Segment Start: Provided information
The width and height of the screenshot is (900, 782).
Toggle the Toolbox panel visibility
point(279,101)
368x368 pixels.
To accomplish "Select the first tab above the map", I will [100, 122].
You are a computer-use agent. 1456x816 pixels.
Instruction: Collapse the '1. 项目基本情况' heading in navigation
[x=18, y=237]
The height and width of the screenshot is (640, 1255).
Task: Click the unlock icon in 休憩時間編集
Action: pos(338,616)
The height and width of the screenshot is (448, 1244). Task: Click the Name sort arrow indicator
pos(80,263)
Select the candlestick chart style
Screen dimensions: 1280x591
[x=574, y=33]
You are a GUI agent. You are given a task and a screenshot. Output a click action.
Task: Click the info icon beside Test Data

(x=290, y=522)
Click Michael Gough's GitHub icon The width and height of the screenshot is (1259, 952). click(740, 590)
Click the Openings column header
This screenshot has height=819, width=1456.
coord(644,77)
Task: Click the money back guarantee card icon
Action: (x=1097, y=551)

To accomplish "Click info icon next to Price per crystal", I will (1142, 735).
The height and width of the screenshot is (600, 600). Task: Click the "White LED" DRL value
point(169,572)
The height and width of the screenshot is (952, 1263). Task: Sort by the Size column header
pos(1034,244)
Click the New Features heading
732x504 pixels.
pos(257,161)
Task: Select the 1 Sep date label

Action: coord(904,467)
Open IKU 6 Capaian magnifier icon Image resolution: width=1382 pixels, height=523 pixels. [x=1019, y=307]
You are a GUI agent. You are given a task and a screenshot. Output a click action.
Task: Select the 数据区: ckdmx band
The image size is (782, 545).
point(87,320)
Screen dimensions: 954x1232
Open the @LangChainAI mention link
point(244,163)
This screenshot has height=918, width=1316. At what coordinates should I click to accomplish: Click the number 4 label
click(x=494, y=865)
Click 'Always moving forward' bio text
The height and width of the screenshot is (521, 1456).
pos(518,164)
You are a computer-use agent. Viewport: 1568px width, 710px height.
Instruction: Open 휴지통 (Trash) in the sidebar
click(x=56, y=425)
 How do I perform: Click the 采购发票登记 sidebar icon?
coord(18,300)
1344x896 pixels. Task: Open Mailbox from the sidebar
Segment End: Provided information
The problem
Where a line in the entries holds "computer", copy that line.

Response to the exercise
You are a computer-use agent. 1456x816 pixels.
You are a computer-use agent. Viewport: 1568px width, 710px height.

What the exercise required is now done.